Repotting red amaranth — frequently asked questions

How often should you repot red amaranth?

Pot on seedlings as they grow; not a perennial repot for red amaranth. Red amaranth is a seasonal crop, so you pot it on as a growing plant rather than repotting a perennial. Step seedlings up gradually into well-drained loam to sandy loam, ph 6.0–7.5 so the roots never circle the cell, ending in a large final container. A root-bound transplant stalls and never fully recovers.

What size pot does red amaranth need?

Pot red amaranth on gradually — a seedling jumped straight into a huge pot sits in cold, wet, airless soil and stalls. Step up one or two sizes at a time as the roots fill each container, finishing in a large final pot or the ground. The aim is roots that never circle and never check. Use our pot size calculator to size it from the plant's current pot and root spread.

When is the best time of year to repot red amaranth?
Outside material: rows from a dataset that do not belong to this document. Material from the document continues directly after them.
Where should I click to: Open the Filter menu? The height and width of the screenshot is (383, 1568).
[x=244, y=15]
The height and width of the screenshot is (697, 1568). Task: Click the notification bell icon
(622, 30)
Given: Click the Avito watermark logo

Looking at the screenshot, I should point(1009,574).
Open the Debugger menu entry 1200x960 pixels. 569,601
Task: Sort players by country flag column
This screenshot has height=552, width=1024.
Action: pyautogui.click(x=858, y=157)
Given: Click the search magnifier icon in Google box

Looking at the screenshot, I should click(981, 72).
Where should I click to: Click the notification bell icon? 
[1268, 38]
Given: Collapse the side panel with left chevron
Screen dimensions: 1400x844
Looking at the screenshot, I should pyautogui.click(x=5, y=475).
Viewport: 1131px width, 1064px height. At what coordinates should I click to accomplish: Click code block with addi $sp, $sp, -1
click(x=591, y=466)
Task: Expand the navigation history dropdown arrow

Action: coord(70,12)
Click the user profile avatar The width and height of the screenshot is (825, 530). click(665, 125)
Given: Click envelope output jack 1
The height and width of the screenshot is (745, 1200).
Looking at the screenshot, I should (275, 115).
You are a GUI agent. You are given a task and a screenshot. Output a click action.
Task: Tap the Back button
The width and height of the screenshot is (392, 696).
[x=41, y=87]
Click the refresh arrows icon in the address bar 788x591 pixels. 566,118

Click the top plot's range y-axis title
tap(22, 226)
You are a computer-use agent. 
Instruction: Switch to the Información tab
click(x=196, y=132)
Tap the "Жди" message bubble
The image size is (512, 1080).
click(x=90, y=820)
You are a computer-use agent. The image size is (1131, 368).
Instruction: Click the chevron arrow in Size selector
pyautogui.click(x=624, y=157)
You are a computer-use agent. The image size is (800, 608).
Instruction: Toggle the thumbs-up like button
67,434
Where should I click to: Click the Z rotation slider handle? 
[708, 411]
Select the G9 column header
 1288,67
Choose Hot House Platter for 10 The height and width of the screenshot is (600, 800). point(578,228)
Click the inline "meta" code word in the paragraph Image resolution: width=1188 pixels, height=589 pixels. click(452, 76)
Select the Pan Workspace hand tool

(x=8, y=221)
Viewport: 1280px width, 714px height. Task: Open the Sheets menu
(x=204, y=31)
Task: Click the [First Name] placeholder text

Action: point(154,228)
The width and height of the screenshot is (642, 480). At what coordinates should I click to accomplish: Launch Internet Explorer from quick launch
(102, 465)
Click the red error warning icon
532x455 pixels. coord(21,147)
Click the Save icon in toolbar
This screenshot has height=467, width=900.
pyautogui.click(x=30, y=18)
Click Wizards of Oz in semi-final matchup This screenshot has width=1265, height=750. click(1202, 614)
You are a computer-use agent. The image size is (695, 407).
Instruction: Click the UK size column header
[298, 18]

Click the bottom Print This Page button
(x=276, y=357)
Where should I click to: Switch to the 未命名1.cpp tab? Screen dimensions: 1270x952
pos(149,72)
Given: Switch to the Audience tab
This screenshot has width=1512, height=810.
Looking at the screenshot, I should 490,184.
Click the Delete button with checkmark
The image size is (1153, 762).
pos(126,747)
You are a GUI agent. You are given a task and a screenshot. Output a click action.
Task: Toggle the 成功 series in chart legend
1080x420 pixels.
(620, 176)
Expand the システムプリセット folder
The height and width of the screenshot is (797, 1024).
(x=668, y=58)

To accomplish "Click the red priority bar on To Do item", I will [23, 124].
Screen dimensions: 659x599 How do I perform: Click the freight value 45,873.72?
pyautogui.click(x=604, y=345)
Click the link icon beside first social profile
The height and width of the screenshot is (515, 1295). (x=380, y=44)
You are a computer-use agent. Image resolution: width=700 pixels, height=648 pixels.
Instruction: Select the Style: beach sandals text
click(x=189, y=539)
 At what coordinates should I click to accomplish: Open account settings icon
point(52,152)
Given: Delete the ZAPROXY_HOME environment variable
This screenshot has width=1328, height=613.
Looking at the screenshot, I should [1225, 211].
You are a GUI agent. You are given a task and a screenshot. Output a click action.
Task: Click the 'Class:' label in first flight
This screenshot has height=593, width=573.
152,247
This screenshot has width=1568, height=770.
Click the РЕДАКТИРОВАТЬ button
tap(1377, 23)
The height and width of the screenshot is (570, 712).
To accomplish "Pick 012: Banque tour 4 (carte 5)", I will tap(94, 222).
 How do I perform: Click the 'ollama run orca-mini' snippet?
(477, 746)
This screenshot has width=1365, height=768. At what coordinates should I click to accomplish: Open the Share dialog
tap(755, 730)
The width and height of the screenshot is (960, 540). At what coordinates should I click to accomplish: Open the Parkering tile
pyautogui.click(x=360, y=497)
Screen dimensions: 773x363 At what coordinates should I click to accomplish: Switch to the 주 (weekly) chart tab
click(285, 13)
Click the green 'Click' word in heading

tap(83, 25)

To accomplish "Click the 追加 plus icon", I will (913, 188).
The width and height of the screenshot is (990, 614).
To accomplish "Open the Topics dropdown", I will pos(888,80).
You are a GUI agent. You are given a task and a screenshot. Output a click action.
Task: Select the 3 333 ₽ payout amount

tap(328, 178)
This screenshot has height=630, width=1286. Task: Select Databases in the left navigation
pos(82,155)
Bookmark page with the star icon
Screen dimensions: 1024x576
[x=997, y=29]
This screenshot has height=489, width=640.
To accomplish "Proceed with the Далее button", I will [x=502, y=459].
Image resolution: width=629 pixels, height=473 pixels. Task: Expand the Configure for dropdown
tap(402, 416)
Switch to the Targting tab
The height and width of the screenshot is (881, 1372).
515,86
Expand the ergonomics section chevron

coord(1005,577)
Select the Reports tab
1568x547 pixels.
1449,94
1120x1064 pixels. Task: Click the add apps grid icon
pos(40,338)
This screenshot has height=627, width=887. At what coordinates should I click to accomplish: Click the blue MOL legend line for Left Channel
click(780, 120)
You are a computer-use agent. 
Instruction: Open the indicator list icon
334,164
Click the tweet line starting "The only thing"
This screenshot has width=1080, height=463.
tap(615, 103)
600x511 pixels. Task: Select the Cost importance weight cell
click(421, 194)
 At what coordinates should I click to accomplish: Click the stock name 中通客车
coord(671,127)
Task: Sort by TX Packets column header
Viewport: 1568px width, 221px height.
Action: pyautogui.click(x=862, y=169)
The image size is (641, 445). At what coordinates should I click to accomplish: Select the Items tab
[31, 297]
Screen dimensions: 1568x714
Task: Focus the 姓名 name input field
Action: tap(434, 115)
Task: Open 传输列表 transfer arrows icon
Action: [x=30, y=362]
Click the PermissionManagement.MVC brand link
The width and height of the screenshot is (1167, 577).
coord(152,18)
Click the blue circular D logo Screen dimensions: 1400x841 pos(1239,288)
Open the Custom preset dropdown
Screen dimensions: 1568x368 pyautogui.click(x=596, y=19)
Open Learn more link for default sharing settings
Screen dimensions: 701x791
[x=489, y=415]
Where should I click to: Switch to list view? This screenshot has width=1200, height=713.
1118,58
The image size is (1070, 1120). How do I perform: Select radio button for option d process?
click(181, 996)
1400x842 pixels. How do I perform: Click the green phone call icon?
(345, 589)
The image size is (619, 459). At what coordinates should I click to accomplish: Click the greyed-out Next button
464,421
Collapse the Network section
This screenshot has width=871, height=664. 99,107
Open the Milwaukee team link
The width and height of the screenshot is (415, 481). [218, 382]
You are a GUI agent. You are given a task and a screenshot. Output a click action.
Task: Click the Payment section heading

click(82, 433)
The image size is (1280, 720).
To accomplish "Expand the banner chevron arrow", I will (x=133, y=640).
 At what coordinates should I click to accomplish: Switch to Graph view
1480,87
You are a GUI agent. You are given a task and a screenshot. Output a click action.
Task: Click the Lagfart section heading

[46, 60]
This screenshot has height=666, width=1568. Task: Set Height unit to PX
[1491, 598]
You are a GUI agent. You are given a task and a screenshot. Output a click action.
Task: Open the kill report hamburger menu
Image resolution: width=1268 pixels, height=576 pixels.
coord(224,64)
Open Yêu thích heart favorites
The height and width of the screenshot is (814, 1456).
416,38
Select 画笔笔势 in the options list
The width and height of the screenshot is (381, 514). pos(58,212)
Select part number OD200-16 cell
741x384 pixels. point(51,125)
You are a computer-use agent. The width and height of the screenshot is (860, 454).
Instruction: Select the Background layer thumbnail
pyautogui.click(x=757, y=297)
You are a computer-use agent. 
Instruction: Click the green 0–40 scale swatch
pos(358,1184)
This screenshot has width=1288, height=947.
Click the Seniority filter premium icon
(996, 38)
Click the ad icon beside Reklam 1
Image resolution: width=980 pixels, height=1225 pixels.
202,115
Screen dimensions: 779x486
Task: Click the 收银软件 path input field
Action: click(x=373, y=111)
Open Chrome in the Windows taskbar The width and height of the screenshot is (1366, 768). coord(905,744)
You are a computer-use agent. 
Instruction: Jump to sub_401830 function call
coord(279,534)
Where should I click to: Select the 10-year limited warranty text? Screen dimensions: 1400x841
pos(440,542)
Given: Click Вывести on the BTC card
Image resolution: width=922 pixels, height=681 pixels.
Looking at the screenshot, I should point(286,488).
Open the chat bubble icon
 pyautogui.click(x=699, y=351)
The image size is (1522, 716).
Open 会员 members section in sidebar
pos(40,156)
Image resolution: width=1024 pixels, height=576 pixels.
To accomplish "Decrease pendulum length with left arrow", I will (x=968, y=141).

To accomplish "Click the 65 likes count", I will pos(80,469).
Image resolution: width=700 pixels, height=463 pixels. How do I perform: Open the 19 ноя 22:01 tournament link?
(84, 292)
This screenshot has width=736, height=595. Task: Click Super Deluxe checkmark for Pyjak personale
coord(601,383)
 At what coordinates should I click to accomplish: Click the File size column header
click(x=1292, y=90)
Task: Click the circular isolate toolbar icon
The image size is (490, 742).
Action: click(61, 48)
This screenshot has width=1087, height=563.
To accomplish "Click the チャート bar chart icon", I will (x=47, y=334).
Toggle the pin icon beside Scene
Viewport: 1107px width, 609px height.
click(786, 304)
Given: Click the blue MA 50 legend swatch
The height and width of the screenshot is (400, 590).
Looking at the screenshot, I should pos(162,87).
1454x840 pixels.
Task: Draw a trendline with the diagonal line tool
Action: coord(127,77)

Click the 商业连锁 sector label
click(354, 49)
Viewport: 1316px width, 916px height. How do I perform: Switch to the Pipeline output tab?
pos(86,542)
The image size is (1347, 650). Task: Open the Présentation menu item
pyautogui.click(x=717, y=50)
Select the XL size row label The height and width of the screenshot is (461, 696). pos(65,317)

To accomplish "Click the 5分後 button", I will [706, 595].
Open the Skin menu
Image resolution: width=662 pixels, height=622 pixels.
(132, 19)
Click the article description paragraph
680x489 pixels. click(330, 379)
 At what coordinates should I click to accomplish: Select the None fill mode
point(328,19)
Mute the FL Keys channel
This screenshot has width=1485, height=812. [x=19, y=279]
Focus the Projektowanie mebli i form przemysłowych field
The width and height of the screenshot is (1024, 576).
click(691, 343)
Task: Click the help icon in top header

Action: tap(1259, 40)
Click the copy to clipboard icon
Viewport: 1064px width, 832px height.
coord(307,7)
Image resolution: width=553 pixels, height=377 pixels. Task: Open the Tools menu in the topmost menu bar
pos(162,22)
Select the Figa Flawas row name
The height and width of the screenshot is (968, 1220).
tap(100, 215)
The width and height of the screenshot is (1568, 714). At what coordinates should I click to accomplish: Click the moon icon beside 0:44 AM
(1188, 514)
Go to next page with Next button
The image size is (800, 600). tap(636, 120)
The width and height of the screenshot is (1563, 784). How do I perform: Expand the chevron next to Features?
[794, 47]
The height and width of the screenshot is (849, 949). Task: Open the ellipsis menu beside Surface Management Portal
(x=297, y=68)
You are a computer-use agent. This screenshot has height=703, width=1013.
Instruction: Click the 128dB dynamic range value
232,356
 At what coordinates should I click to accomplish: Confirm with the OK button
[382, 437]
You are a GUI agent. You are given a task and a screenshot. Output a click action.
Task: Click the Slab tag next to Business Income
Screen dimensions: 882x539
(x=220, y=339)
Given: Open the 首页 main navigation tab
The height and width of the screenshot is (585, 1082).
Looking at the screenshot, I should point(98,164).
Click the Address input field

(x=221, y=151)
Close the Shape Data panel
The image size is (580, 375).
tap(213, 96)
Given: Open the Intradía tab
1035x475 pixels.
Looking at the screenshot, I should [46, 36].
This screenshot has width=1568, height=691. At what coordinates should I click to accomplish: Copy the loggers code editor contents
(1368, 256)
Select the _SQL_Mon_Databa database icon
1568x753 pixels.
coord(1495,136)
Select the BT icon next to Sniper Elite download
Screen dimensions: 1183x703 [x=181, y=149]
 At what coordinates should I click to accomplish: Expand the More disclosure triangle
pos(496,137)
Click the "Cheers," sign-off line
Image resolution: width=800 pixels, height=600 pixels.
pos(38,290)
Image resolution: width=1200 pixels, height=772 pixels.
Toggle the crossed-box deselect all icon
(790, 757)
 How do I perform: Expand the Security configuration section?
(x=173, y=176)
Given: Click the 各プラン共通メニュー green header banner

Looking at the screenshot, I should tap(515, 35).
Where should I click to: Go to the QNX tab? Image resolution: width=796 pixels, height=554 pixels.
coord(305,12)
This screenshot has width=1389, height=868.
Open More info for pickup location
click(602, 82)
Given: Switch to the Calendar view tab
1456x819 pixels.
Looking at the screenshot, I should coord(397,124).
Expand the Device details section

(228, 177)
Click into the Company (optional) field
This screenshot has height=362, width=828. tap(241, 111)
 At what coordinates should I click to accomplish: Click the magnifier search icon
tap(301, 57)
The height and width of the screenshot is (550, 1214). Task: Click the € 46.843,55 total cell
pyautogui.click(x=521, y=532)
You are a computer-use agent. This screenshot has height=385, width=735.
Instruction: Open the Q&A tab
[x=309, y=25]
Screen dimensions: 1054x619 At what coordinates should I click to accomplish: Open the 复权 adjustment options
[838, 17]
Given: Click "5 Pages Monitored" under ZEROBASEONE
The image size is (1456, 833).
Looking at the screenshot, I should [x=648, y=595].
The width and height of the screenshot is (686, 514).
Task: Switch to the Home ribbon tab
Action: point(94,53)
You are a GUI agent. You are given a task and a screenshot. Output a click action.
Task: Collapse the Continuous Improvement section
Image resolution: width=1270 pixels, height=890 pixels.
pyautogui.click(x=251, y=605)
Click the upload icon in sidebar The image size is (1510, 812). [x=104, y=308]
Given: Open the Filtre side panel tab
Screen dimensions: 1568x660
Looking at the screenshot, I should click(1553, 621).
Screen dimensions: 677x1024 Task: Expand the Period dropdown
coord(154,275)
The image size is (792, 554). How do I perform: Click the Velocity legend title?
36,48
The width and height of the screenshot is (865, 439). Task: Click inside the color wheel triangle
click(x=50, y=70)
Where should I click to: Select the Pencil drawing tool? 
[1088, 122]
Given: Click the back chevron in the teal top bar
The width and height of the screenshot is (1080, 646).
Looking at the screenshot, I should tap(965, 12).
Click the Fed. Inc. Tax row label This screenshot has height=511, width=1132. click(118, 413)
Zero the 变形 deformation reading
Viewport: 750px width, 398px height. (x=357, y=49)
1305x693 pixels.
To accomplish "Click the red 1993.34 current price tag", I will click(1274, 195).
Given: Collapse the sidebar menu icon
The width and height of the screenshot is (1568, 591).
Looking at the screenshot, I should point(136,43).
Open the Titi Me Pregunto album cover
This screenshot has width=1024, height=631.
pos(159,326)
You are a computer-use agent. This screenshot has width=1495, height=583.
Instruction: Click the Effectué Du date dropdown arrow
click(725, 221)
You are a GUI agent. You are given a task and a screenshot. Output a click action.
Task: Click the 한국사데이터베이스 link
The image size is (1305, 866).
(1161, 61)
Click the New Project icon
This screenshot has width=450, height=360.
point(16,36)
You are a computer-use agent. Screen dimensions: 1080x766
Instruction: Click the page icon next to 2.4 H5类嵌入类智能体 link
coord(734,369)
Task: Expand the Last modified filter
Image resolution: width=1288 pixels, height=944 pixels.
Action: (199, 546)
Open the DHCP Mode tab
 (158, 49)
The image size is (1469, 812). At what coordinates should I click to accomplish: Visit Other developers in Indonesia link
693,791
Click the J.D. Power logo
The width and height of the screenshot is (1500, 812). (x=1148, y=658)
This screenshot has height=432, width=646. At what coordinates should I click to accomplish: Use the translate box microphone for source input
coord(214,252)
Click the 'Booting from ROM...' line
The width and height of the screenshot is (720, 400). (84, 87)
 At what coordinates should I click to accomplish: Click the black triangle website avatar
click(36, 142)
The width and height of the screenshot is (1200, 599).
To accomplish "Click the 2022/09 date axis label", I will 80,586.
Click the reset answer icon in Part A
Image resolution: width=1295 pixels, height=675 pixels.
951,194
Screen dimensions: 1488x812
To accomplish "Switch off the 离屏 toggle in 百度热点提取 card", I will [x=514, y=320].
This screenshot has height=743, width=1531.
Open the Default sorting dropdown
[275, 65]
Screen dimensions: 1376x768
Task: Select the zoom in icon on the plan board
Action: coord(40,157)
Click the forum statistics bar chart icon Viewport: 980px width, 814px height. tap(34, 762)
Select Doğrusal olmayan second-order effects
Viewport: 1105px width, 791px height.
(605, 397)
Pot red amaranth on through the active growing season, whenever roots fill the current container — there is no single date, just "before it becomes root-bound". Avoid potting on during a cold snap.

Can you put red amaranth straight into a much bigger pot?

No. Even a fast-growing red amaranth should only go up one pot size at a time. A vastly oversized pot holds a reservoir of wet soil the roots cannot reach, which stays cold and soggy and rots the roots — the opposite of what you wanted.

Should you fertilise red amaranth after repotting?

Not immediately. Wait about 1 week after repotting red amaranth. Fresh mix already contains nutrients, and feeding freshly cut or disturbed roots burns them. Resume your normal feeding routine once you see new growth.